(Data records):
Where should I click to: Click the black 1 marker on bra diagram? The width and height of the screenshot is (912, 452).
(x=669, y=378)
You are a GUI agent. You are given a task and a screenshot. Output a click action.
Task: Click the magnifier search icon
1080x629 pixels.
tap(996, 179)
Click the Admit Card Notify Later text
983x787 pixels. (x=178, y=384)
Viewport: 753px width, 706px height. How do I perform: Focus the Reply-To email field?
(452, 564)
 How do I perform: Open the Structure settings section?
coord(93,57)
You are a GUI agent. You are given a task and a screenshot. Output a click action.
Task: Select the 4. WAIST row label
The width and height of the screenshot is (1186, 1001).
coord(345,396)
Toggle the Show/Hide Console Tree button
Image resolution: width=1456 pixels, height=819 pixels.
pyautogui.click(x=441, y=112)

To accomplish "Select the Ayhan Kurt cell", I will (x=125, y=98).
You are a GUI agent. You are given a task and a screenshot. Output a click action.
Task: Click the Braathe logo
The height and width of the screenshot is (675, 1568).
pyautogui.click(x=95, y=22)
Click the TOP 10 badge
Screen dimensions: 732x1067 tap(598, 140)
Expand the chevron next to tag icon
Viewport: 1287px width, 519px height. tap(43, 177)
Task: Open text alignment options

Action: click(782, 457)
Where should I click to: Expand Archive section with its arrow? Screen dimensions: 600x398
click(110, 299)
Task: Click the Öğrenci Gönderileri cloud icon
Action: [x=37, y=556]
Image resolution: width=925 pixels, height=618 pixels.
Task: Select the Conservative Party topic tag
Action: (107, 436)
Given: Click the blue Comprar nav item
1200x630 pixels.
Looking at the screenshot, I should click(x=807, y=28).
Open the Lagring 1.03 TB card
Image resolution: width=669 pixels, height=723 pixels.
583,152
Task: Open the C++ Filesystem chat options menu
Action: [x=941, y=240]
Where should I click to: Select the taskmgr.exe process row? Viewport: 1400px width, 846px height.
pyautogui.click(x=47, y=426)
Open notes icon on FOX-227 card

(To do):
Every entry in the listing above is to be repeated verbatim.

(Exercise result):
Where should I click to: Click the black 1 marker on bra diagram? The width and height of the screenshot is (912, 452).
(x=669, y=378)
You are a GUI agent. You are given a task and a screenshot. Output a click action.
Task: Click the magnifier search icon
1080x629 pixels.
tap(996, 179)
Click the Admit Card Notify Later text
983x787 pixels. (x=178, y=384)
Viewport: 753px width, 706px height. How do I perform: Focus the Reply-To email field?
(452, 564)
 How do I perform: Open the Structure settings section?
coord(93,57)
You are a GUI agent. You are given a task and a screenshot. Output a click action.
Task: Select the 4. WAIST row label
The width and height of the screenshot is (1186, 1001).
coord(345,396)
Toggle the Show/Hide Console Tree button
Image resolution: width=1456 pixels, height=819 pixels.
pyautogui.click(x=441, y=112)

To accomplish "Select the Ayhan Kurt cell", I will (x=125, y=98).
You are a GUI agent. You are given a task and a screenshot. Output a click action.
Task: Click the Braathe logo
The height and width of the screenshot is (675, 1568).
pyautogui.click(x=95, y=22)
Click the TOP 10 badge
Screen dimensions: 732x1067 tap(598, 140)
Expand the chevron next to tag icon
Viewport: 1287px width, 519px height. tap(43, 177)
Task: Open text alignment options

Action: click(782, 457)
Where should I click to: Expand Archive section with its arrow? Screen dimensions: 600x398
click(110, 299)
Task: Click the Öğrenci Gönderileri cloud icon
Action: [x=37, y=556]
Image resolution: width=925 pixels, height=618 pixels.
Task: Select the Conservative Party topic tag
Action: (107, 436)
Given: Click the blue Comprar nav item
1200x630 pixels.
Looking at the screenshot, I should click(x=807, y=28).
Open the Lagring 1.03 TB card
Image resolution: width=669 pixels, height=723 pixels.
583,152
Task: Open the C++ Filesystem chat options menu
Action: [x=941, y=240]
Where should I click to: Select the taskmgr.exe process row? Viewport: 1400px width, 846px height.
pyautogui.click(x=47, y=426)
Open notes icon on FOX-227 card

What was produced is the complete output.